• **Task directions**
Rewrite the entries from the line containing "at (84, 104)." through the line containing "(225, 341).", changing "screenshot" to "screen capture" and leaving everything else as it is.

(Saved data entries)
══════════

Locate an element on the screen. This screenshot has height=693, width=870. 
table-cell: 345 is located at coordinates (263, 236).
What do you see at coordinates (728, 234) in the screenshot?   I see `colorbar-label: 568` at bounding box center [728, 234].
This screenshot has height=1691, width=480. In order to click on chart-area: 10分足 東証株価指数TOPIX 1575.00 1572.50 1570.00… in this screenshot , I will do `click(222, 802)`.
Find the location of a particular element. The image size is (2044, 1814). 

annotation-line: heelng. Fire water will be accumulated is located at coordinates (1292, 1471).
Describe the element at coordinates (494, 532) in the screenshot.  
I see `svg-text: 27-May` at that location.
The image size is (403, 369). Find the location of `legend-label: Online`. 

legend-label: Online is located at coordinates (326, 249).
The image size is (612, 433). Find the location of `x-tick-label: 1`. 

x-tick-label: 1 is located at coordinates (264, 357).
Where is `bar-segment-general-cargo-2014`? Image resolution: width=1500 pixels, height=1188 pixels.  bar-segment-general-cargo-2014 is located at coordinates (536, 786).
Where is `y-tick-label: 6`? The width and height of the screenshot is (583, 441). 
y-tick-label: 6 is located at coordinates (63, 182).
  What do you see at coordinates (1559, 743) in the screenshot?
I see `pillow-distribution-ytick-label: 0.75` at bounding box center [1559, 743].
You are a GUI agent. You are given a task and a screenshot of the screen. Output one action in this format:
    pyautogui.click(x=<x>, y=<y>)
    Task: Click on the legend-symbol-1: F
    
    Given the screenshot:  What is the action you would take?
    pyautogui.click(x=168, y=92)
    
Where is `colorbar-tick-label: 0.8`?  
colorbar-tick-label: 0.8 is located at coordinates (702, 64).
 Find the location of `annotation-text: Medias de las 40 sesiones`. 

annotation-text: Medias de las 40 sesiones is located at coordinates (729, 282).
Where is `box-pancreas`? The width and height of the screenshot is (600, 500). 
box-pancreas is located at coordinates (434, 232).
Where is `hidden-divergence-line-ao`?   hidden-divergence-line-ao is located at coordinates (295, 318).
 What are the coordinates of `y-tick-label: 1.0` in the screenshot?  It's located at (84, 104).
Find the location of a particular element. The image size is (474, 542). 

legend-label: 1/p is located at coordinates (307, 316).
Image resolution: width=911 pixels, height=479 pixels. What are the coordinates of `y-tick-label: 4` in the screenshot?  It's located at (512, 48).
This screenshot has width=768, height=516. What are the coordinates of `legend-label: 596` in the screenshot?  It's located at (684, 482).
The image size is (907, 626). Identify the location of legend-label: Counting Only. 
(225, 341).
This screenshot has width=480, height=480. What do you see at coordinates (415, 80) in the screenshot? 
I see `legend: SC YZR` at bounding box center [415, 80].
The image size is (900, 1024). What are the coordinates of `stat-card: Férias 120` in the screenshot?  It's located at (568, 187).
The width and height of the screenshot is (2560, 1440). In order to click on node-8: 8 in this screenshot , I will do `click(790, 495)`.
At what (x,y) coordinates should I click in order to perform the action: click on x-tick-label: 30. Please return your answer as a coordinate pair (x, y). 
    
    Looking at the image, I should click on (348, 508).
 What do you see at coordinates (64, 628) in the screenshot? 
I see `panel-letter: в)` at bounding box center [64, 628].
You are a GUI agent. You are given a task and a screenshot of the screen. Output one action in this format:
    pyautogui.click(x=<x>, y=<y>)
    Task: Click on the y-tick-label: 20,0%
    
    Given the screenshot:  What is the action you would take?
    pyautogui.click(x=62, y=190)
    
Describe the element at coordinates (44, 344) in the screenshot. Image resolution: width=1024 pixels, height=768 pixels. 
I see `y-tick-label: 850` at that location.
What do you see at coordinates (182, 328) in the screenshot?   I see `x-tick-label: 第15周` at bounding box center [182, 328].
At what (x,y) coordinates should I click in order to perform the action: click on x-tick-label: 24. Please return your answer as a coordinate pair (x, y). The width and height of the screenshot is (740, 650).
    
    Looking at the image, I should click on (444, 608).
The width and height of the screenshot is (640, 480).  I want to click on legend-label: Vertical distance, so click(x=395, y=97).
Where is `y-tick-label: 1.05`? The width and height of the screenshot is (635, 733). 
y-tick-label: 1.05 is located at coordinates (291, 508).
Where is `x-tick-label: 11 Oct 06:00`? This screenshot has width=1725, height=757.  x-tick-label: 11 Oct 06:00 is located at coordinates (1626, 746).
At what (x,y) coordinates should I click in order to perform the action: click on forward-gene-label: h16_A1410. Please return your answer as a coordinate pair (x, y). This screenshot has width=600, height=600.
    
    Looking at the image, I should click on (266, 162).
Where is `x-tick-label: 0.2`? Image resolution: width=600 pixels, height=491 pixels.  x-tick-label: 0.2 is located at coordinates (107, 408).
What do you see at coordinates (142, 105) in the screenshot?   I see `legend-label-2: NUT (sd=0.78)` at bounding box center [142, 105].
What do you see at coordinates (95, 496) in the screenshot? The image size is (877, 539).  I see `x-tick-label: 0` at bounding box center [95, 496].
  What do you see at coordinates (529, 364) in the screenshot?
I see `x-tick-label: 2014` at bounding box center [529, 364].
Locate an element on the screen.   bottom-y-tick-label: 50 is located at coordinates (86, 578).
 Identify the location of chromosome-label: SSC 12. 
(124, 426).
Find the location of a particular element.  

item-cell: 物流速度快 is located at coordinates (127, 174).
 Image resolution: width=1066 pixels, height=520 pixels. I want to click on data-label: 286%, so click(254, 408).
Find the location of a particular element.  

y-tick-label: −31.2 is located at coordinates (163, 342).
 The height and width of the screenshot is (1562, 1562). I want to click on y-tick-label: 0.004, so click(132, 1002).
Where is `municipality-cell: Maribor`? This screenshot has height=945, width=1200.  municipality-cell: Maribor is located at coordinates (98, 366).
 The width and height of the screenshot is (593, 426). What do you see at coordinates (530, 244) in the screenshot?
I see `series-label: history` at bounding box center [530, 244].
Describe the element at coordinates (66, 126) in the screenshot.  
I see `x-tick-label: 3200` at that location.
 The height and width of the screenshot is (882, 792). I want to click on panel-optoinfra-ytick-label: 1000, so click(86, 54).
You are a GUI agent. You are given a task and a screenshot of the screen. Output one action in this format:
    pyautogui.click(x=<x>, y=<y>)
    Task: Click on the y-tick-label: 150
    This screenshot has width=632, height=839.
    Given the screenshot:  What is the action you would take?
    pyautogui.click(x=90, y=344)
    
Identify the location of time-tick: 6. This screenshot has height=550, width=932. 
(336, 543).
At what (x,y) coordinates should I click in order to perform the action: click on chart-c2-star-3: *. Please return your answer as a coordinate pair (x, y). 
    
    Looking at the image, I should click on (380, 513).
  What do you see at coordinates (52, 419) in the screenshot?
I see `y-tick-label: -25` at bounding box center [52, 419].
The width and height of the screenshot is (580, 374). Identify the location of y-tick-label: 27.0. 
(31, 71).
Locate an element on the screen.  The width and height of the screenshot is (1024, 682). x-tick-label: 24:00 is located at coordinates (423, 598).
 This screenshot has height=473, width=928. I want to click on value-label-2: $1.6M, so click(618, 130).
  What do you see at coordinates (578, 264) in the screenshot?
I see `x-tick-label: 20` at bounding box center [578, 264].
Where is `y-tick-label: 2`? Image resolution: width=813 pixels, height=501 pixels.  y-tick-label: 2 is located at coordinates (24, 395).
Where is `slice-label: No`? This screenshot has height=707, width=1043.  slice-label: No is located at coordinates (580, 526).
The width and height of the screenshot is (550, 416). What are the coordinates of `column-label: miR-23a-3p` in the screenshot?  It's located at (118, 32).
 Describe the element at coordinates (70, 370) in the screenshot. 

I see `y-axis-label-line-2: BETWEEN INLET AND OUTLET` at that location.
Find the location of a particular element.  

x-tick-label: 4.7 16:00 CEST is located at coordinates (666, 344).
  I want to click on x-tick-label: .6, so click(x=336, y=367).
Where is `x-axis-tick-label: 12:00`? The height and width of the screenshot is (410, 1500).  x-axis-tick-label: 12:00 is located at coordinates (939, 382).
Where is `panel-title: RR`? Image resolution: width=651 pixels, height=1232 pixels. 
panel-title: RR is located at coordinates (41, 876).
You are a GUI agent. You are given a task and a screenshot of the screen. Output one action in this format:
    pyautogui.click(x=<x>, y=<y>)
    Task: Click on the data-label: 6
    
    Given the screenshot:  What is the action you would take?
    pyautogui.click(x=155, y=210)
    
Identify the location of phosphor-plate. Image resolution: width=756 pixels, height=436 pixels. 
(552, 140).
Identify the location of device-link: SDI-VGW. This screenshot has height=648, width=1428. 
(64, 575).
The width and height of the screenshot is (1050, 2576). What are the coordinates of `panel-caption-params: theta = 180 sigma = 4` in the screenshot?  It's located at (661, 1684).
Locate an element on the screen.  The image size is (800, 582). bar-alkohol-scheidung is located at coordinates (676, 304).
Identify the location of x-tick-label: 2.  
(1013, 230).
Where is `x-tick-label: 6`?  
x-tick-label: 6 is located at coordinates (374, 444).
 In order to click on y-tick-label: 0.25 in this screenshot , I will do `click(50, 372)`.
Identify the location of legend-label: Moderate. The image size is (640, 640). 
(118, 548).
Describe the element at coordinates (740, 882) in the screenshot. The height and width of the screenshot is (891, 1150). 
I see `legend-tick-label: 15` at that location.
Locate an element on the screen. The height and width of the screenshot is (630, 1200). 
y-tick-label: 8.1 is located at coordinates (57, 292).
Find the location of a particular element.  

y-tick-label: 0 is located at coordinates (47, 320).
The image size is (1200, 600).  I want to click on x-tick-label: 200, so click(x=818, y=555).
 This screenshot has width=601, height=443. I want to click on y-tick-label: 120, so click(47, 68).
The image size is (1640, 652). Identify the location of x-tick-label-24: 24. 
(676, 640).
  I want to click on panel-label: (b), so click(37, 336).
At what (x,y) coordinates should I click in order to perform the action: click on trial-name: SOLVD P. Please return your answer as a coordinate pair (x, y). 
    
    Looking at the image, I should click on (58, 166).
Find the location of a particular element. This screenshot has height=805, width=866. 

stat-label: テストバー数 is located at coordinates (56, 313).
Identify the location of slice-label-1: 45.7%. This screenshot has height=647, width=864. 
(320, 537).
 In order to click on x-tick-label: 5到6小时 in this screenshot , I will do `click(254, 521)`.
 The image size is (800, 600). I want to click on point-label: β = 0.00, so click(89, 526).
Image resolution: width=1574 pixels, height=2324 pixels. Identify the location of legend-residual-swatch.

══════════

• **Task solution**
 What are the coordinates of `y-tick-label: 1.0` in the screen capture?  It's located at (84, 104).
Find the location of a particular element. The image size is (474, 542). 

legend-label: 1/p is located at coordinates (307, 316).
Image resolution: width=911 pixels, height=479 pixels. What are the coordinates of `y-tick-label: 4` in the screen capture?  It's located at (512, 48).
This screen capture has width=768, height=516. What are the coordinates of `legend-label: 596` in the screen capture?  It's located at (684, 482).
The image size is (907, 626). Identify the location of legend-label: Counting Only. 
(225, 341).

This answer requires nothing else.